Vasto   Politica 30/08

Ospedale, Smargiassi: "Il dg lavori invece di attaccare chi ha il compito di vigilare"

La controreplica del consigliere regionale M5S alla manager Capodicasa

Vasto, ospedale San Pio da Pietrelcina: la foto scattata da Pietro Smargiassi agli apparecchi fermi nel reparto di radiologia"Così come chi l'ha preceduta, il direttore generale della Asl Lanciano-Vasto-Chieti, Giulietta Capocasa, passa molto tempo a rispondere e ad attaccare, dando del 'veggente' a chi legittimamente svolge il proprio compito". È la controreplica di Pietro Smargiassi, consigliere regionale del Movimento 5 Stelle, al dg facentefunzioni dell'azienda sanitaria provinciale. 

"La visita ispettiva e la verifica dei locali che dovrebbero ospitare la nuova Tac, così nuova da essere ancora ferma e imballata in un magazzino da due anni, è un compito e un dovere di chi viene pagato per vigilare. Fu la stessa Capocasa a prendere impegni concreti in termini temporali. A detta sua e della Asl 2, la Tac sarebbe dovuta entrare in funzione per metà ottobre. A noi le sfide piacciono e se ciò avverrà saremo lì il giorno dell'inaugurazione a complimentarci con lei".

"E' doveroso però - afferma Smargiassi - segnalare quali cose non stiano funzionando adesso. Per esempio nell'ufficio di radiologia ci sono da tre mesi tre computer fermi. Sarebbero utilissimi per la diagnostica e potrebbero essere messi in uso direttamente nelle camere operatorie. Così si eviterebbe che il radiologo debba spostarsi fisicamente in sala operatoria lasciando scoperta la postazione in reparto. Mi domando quale sia il motivo e se, anche in questo caso, ci siano problemi di spazio nella stanza preposta per i computer, come successo per la Tac".

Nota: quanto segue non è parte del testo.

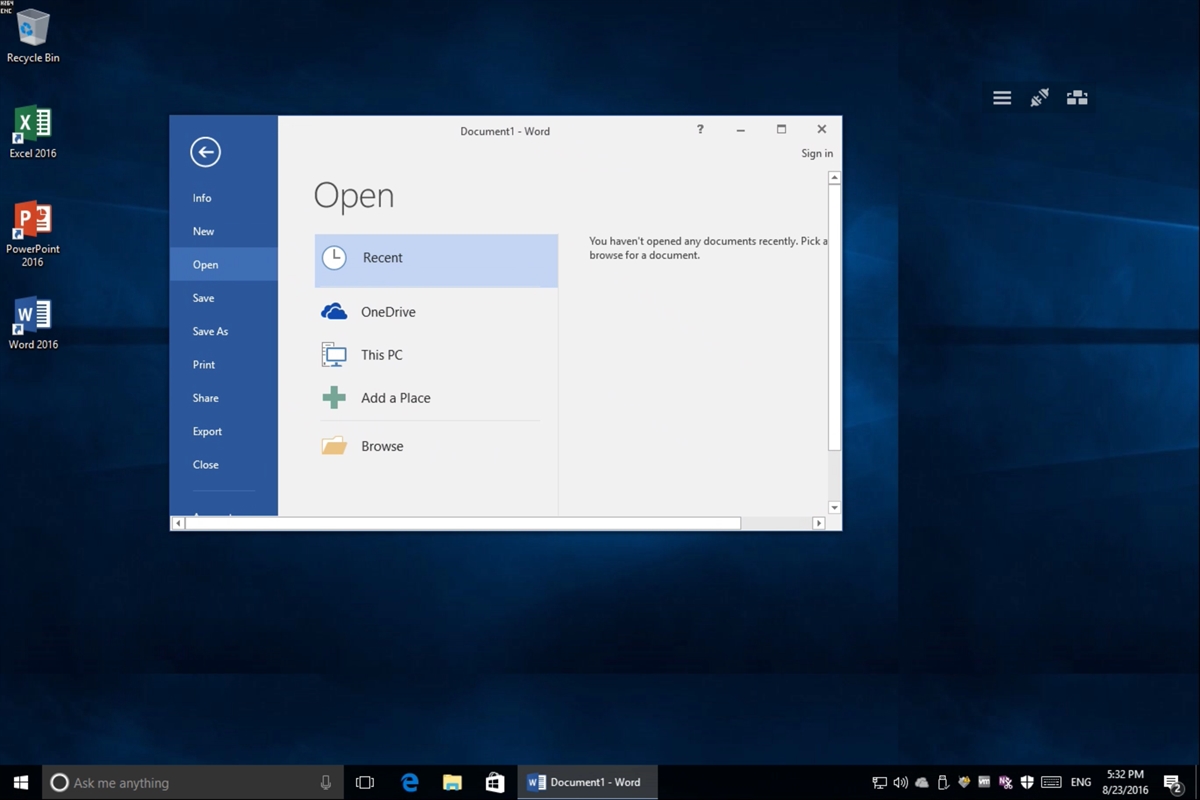This screenshot has width=1200, height=800.
Task: Click the Windows Start button
Action: coord(20,782)
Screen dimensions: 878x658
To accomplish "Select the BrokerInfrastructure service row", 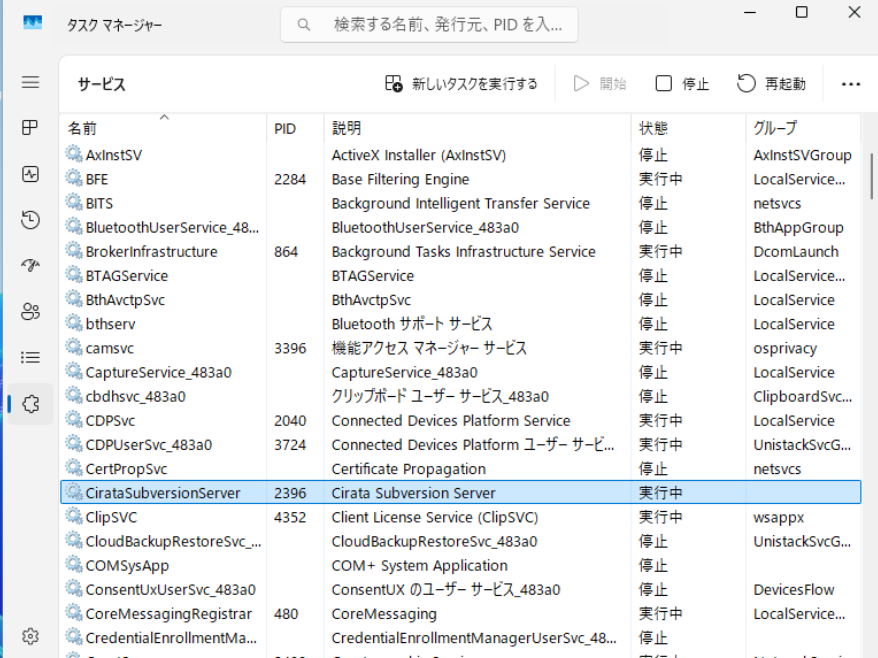I will (151, 252).
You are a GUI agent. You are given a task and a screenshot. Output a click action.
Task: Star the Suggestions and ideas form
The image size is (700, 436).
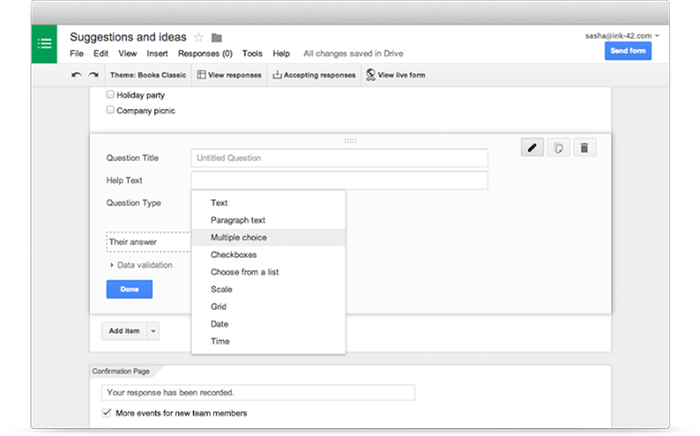(198, 38)
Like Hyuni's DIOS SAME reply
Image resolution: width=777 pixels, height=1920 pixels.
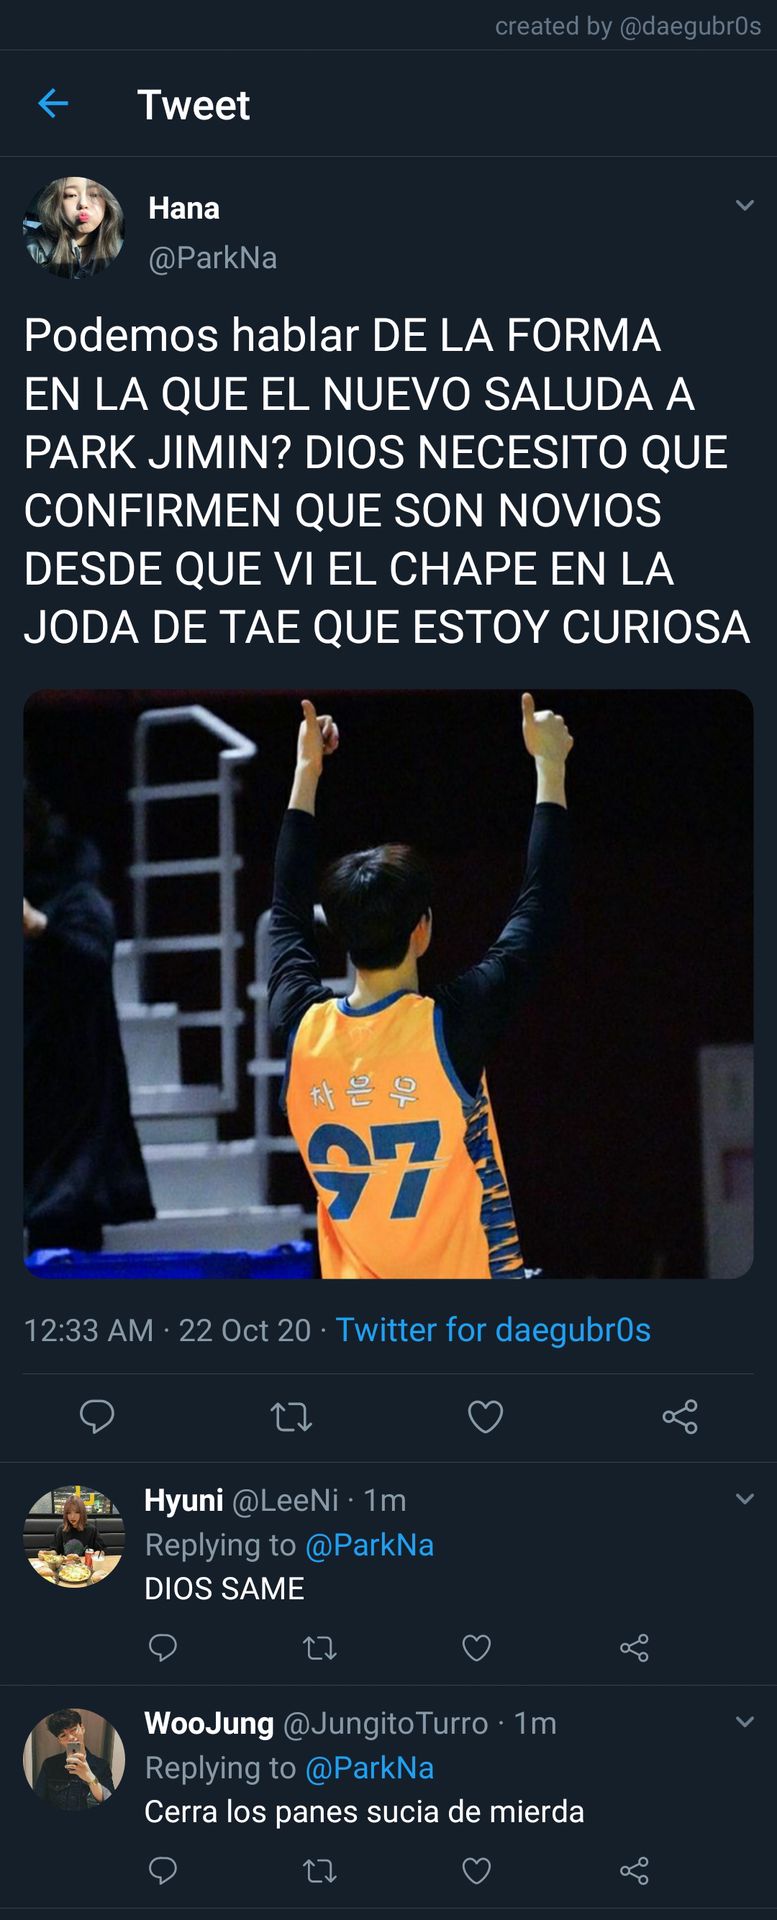(476, 1647)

Smargiassi ricorda che non è stato ancora reintegrato l'organico del "Reparto di Otorino che, a seguito di una disgrazia che ha colpito un'intera comunità, ha perso una delle professionalità e persone migliori del San Pio. Dal giorno di quel maledetto incidente è passato più di un mese e l'assenza si fa sentire, sia umanamente che professionalmente. Con altrettanta velocità si sarebbe dovuta occupare di trovare una figura per reintegrare l'organico e non lasciare soli i medici di Otorino che si trovano oggi ad operare in condizioni di difficoltà psicologica e di carenza di personale estreme. Invito per questo Capocasa affinché occupi il suo tempo a fare ciò per cui viene pagata, piuttosto che a rispondere sulla stampa ad un consigliere regionale che, le piaccia o meno, rappresenta un territorio e doverosamente lo tutela".